Individual RT-qPCR assays.

Individual TaqMan miRNA qPCR assays were performed as previously described (Witwer et al., 2011) on bdEV samples from HPC and PFC using Thermo Fisher primers: miR-183-5p (Assay ID # 002269), miR-200c-3p (# 002300), miR-429-3p (# 001077), miR-200b-3p (# 002251). Data were adjusted to the geometric mean of Cq values of selected internal reference genes: miR-99b-5p (Assay ID # 000436), miR-485–5p (# 000436), and miR-125a-5p (# 002198).

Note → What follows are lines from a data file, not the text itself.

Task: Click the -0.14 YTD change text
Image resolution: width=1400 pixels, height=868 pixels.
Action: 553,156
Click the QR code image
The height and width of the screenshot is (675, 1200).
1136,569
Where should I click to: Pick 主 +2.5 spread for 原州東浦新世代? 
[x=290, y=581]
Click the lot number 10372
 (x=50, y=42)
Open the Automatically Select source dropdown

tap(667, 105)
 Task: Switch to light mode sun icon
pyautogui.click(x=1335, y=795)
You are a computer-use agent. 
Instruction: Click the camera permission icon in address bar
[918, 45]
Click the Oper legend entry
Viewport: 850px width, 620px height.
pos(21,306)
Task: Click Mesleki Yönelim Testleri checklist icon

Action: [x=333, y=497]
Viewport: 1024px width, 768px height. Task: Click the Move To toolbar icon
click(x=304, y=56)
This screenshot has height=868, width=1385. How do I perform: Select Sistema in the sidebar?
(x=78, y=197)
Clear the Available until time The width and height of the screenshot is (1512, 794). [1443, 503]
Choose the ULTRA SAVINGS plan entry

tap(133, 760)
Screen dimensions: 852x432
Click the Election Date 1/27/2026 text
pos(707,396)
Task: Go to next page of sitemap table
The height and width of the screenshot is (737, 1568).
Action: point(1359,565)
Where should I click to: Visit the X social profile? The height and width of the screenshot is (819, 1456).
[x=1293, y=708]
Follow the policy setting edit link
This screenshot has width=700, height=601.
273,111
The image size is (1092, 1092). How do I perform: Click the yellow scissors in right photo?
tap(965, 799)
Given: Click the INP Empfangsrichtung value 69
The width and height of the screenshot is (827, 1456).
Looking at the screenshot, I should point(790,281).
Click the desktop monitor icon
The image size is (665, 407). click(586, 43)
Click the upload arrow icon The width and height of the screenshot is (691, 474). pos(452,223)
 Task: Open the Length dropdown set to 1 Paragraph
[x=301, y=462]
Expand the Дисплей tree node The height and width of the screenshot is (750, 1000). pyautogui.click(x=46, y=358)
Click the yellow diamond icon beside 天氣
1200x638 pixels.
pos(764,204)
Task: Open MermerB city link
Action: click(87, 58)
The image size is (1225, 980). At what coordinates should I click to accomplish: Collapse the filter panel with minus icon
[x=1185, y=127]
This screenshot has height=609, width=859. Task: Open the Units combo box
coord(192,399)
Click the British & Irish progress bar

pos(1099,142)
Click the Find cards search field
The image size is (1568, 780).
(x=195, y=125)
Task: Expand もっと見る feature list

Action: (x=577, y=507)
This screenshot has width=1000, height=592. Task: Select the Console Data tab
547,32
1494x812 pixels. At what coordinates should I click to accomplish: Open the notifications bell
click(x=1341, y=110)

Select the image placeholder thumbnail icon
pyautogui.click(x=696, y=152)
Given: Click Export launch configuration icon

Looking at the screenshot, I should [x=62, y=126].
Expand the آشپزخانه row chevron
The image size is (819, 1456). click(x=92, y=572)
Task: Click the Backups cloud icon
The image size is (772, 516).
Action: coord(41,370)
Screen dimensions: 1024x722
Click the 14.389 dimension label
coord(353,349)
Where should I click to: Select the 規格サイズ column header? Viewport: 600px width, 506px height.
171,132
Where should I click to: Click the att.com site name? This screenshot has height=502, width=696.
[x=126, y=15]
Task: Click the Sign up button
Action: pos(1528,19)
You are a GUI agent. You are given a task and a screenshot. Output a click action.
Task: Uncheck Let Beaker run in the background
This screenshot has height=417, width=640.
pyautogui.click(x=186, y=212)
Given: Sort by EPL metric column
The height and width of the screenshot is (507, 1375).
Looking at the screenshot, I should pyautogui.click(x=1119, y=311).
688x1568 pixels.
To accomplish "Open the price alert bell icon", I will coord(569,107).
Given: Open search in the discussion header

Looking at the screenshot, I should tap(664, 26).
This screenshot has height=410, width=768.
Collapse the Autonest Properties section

Data availability and EV-TRACK.

Nucleic acid sequencing data have been deposited with the Gene Expression Omnibus, accession GSE182743. We have submitted all relevant data of our experiments to the EV-TRACK knowledgebase (EV-TRACK ID: EV210241) (Consortium et al., 2017).

Statistics.

Statistical analyses were completed using GraphPad Prism 6.0. As indicated for each experiment, differences among more than two groups were determined using two-way analysis of variance (ANOVA), followed by the Tukey multiple comparison test. The Student’s t-test was used in comparing two sets of data. A value of P < 0.05 was considered significant.

Study Approval.

All protocols were approved by the Johns Hopkins Institutional Animal Care and Use Committee or the Icahn School of Medicine Institutional Animal Care and Use Committee, and in full compliance with NIH guidelines.